Projet de loi anti-tabac : le Conseil exige des mesures compensatoires

Extrait du bulletin de liaison du Conseil des arts et des lettres du Québec

Numéro 3, novembre 1996



Le Conseil est venu appuyer les démarches des organismes qui ont manifesté leur inquiétude par rapport au projet de loi du gouvernement du canada sur le tabagisme qui comporte notamment l'interdiction d'associer la marque d'un produit de tabac à la commandite d'un événement culturel.

Soucieux de la santé et du bien-être des citoyens, le Conseil comprend les démarches du gouvernement visant à enrayer le tabagisme, mais insiste pour que ces dernières ne mettent pas en péril le financement des organismes culturels qui sont des forces vives de notre société et qui de surcroît contribuent à faire tourner l'économie de manière non négligeable.


Un manque à gagner de 13,5 M $ pour le milieu culturel québécois
Dans une lettre adressée au ministre de la Santé, M. David Dingwall, le Conseil cherche à sensibiliser le gouvernement à la situation financière précaire des organismes artistiques dont un grand nombre réussissent à boucler leur budget avec des commandites de compagnies de tabac.

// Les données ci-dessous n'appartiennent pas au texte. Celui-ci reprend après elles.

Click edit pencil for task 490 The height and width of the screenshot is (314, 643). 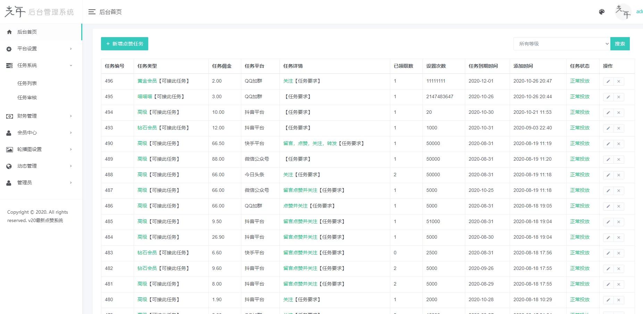point(608,144)
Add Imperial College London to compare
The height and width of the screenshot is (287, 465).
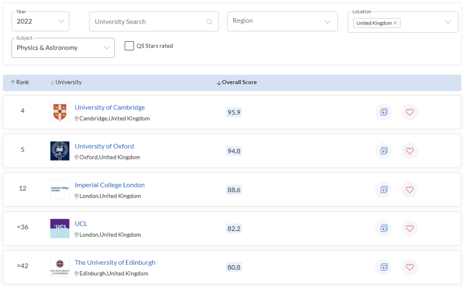click(x=384, y=189)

Le Conseil estime que ces commandites représentent annuellement quelque 13,5 M $ pour le milieu culturel québécois. De ce montant, 3,3 M $ affectent directement une trentaine d'organismes subventionnés par le Conseil. «À l'heure où les compressions budgétaires imposées aux divers paliers gouvernementaux mettent en péril le développement, voire la survie de certains organismes artistiques, les mesures annoncées dans le projet de règlement pèseront lourdement sur leur avenir», a expliqué la présidente-directrice générale du Conseil, Marie Lavigne.


Un effet dévastateur
Le Conseil a attiré l'attention du ministre de la Santé sur le fait que son projet pourrait se traduire par l'annulation de productions, la réduction du nombre de musiciens d'un orchestre, la diminution des performances données en région ou la remise en question de la gratuité de certaines manifestations qui jouent un rôle fondamental dans le développement des publics et l'accès de la population à la création artistique. De plus, il entraînera la perte de 1 250 emplois et celle de 60 M $ en retombées économiques. Ces chiffres ayant été estimés à partir des résultats du sondage réalisé par le Groupe SECOR pour le compte du Ralliement pour la liberté de commandite. Les événements nationaux et internationaux seraient particulièrement affectés par ces mesures, puisque les commandites octroyées aux grands festivals représentent jusqu'à 16 %, de leur budget de fonctionnement. Vu sous l'angle disciplinaire, c'est le secteur de la musique qui perdrait le plus, puisqu'il reçoit 64 % des commandites, suivi par le secteur des variétés qui en touche 30 %.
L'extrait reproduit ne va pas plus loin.